Don Santiago tenía el don del consejo y la capacidad de aglutinar a las personas en torno a ideas y proyectos. Su liderazgo era muy discreto, pero muy efectivo, recuerdan sus amigos. Este rasgo de su personalidad le permitió unir a los empresarios alrededor de la creación de Proantioquia, una institución que nació con la misión de convertirse en una entidad de enlace entre el sector público y privado, regional y nacional, para sacar adelante proyectos prioritarios para los antioqueños.

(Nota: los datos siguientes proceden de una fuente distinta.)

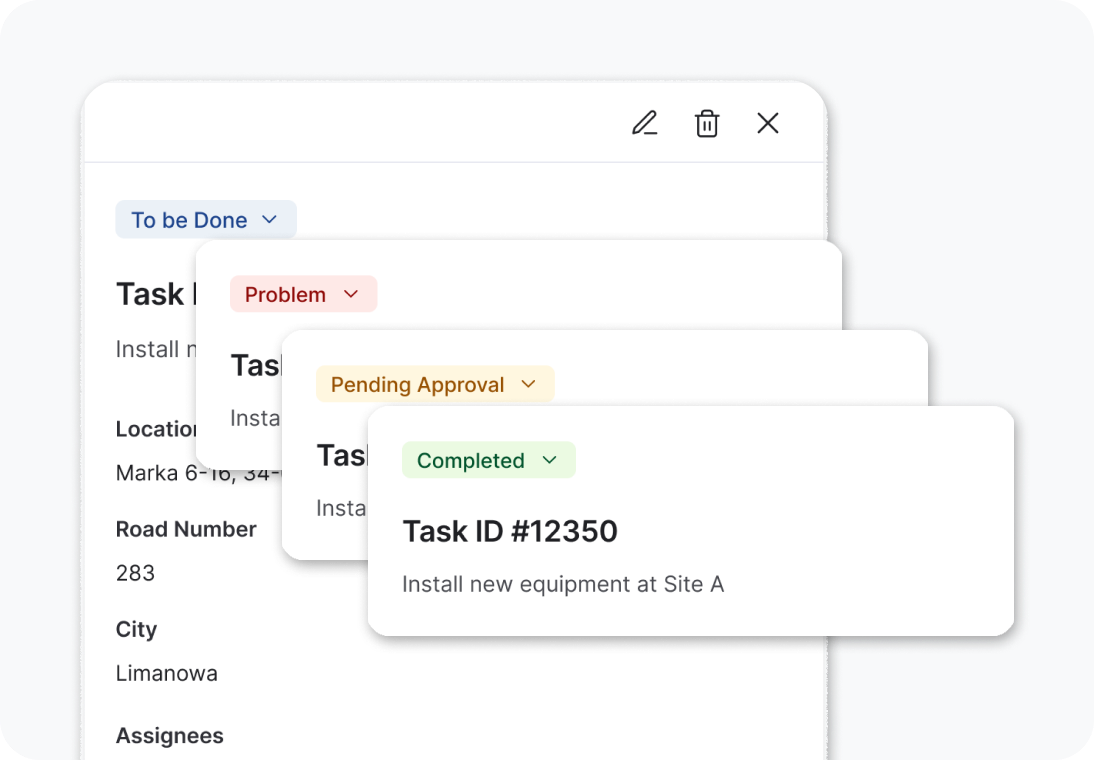
Task: Click the road number value 283
Action: [135, 573]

Proantioquia es hoy el principal foro de la región y, al igual que su fundador, se caracteriza por un bajo perfil y, al mismo tiempo, por una gran influencia en todos los temas regionales. En el campo nacional, don Santiago tuvo un papel protagónico durante el proceso que derrocó la dictadura del General Gustavo Rojas Pinilla, aunque siempre tras bambalinas.



Gestor de empresas

Don Santiago se caracterizó desde muy joven por una gran habilidad comercial y una buena visión para los negocios. Cuando estaba en cuarto de bachillerato decidió retirarse del colegio para irse a trabajar al lado de Roque Jaramillo en el Almacén Antioquia, y luego en una agencia textil, que era de su familia.

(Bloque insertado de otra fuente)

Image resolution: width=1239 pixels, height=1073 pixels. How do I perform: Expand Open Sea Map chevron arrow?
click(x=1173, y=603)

Al poco tiempo decidió independizarse y se inició como comerciante en Pasto e Ipiales, donde dio origen a lo que hoy son Corbeta y Colombiana de Comercio.

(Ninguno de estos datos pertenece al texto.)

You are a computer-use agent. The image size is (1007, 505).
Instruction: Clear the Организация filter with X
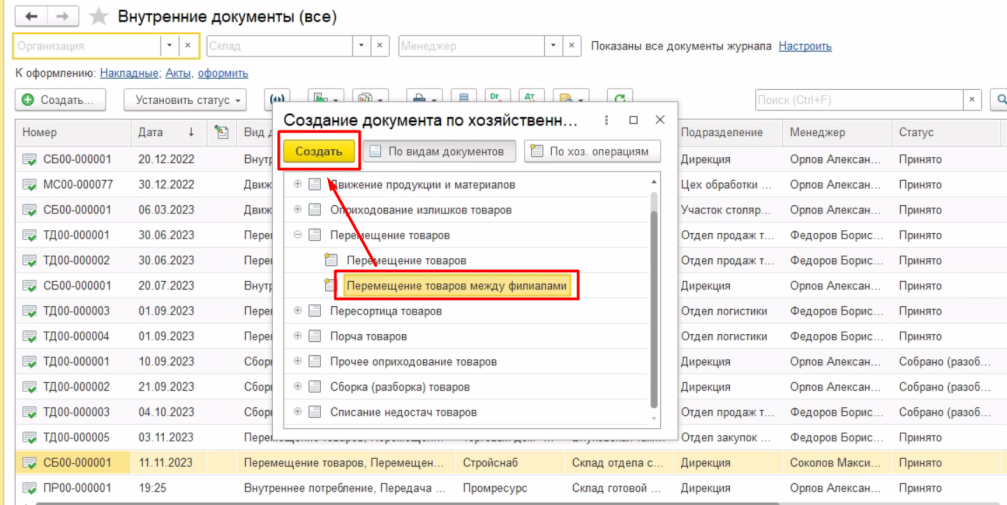click(x=187, y=46)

Pero fue en otra empresa donde llevó a cabo su más importante gestión personal y donde encontró su más cercana realización comercial: Almacenes Exito. Desde su junta directiva, fue clave para darle la orientación estratégica que transformó al Exito de una empresa eminentemente local en la mayor cadena de comercio del país. Don Gustavo Toro, fundador del Exito, reconocía en don Santiago a un hombre con un don de consejo y una capacidad de gestión invaluables.

Su presencia activa en las juntas directivas de Suramericana y del Exito fue decisiva para que se concretara la fusión entre Cadenalco, empresa del Grupo Empresarial Antioqueño, y el Exito, con lo que se inicia la historia reciente de esta cadena.



Vocación social

Otra de las facetas de este patriarca antioqueño fue su permanente preocupación por la responsabilidad social y la filantropía, que lo llevaron a crear la Fraternidad Medellín, obra por medio de la cual ayudó al bienestar y al mantenimiento de cientos de instituciones.

El modelo de la Fraternidad, antes que dar asistencia directa a las clases menos favorecidas, les presta soporte a entidades con un amplio impacto en la sociedad, como hospitales y orfanatos. De esta manera, los recursos dados por la Fraternidad multiplican su efecto en la sociedad.

El bajo perfil de don Santiago se ilustra con las palabras pronunciadas por monseñor Armando Santamaría durante su entierro, el 4 de enero pasado, quien dijo que a petición de don Santiago no iba a decir en qué obras había contribuido este patriarca antioqueño.

Los valores tradicionales antioqueños, como la austeridad, la discreción, la dedicación a la familia y al trabajo, siempre estuvieron representados en este hombre recio, que supo gobernar con discreción y que irrigó estos valores desde las juntas directivas de Suramericana y el Exito, donde estuvo hasta su muerte.

A pesar de no tener diploma alguno, su inteligencia práctica y su capacidad de liderazgo lo convirtieron no solo en un empresario exitoso, sino en uno de los hombres más influyentes de Antioquia. Con su muerte finaliza un capítulo muy importante de la historia empresarial de Colombia.